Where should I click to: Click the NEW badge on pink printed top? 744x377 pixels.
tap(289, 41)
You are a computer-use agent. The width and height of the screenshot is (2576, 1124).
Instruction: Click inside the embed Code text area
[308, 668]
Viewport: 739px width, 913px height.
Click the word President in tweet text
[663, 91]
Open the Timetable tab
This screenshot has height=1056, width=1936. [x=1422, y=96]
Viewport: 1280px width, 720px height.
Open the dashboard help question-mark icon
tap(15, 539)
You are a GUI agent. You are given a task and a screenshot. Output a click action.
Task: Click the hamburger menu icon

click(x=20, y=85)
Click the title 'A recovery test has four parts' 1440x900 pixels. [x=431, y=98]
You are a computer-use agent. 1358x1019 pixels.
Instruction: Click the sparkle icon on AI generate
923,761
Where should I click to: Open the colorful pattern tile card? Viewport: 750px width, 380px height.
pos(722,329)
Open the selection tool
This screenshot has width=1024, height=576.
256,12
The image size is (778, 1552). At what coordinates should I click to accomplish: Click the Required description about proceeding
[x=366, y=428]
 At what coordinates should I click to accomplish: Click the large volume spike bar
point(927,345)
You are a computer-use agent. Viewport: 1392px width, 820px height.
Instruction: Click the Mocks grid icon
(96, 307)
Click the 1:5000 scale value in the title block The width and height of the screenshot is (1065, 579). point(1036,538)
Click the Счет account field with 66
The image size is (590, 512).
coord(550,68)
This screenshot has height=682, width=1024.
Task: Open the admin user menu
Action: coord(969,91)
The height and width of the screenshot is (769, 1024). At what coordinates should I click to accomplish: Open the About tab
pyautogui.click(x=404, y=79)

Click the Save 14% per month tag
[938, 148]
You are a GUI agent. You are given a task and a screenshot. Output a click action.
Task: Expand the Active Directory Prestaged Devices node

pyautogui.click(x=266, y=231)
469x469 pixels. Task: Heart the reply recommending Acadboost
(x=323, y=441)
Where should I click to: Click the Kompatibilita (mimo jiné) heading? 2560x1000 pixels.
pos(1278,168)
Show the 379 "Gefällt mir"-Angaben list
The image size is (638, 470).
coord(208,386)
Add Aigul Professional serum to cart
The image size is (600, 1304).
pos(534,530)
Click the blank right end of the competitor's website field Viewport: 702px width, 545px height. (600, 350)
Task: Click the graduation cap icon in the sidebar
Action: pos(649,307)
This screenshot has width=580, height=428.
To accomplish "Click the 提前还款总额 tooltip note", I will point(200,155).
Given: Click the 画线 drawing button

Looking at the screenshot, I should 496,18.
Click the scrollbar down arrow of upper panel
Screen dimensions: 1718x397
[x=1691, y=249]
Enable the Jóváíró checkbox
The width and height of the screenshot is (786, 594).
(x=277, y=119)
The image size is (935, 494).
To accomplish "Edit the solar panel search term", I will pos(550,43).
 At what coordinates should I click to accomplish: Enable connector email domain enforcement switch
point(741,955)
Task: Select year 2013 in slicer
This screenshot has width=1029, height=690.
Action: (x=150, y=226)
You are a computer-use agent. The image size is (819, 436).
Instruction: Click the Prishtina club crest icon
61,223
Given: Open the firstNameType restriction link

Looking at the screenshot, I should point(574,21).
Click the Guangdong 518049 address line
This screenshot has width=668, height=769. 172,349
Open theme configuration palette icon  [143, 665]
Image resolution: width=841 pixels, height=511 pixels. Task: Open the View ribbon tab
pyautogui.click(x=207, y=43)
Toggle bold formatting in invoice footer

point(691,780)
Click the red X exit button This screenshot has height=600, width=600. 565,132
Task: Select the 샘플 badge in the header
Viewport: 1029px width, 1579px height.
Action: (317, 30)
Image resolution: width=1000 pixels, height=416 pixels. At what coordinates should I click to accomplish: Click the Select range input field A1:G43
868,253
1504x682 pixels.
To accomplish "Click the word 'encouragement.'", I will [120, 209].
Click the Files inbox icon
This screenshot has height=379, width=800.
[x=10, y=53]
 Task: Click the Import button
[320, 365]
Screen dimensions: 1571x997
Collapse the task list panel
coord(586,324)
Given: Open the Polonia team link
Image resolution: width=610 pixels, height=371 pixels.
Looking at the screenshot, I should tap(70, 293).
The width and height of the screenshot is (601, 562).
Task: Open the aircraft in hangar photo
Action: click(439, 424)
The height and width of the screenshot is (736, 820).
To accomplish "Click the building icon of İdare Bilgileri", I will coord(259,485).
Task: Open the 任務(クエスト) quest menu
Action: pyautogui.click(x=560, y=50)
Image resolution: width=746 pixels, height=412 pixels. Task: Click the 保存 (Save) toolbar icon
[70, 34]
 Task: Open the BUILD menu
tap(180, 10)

# # # # # # #

* [Brief]:
Each line from the first line of the listing through the line containing "You are a computer-use agent. 1358x1019" must be set down exactly; no other line belongs in the answer.

* [Output for this task]:
Where should I click to: Click the NEW badge on pink printed top? 744x377 pixels.
tap(289, 41)
You are a computer-use agent. The width and height of the screenshot is (2576, 1124).
Instruction: Click inside the embed Code text area
[308, 668]
Viewport: 739px width, 913px height.
Click the word President in tweet text
[663, 91]
Open the Timetable tab
This screenshot has height=1056, width=1936. [x=1422, y=96]
Viewport: 1280px width, 720px height.
Open the dashboard help question-mark icon
tap(15, 539)
You are a GUI agent. You are given a task and a screenshot. Output a click action.
Task: Click the hamburger menu icon

click(x=20, y=85)
Click the title 'A recovery test has four parts' 1440x900 pixels. [x=431, y=98]
You are a computer-use agent. 1358x1019 pixels.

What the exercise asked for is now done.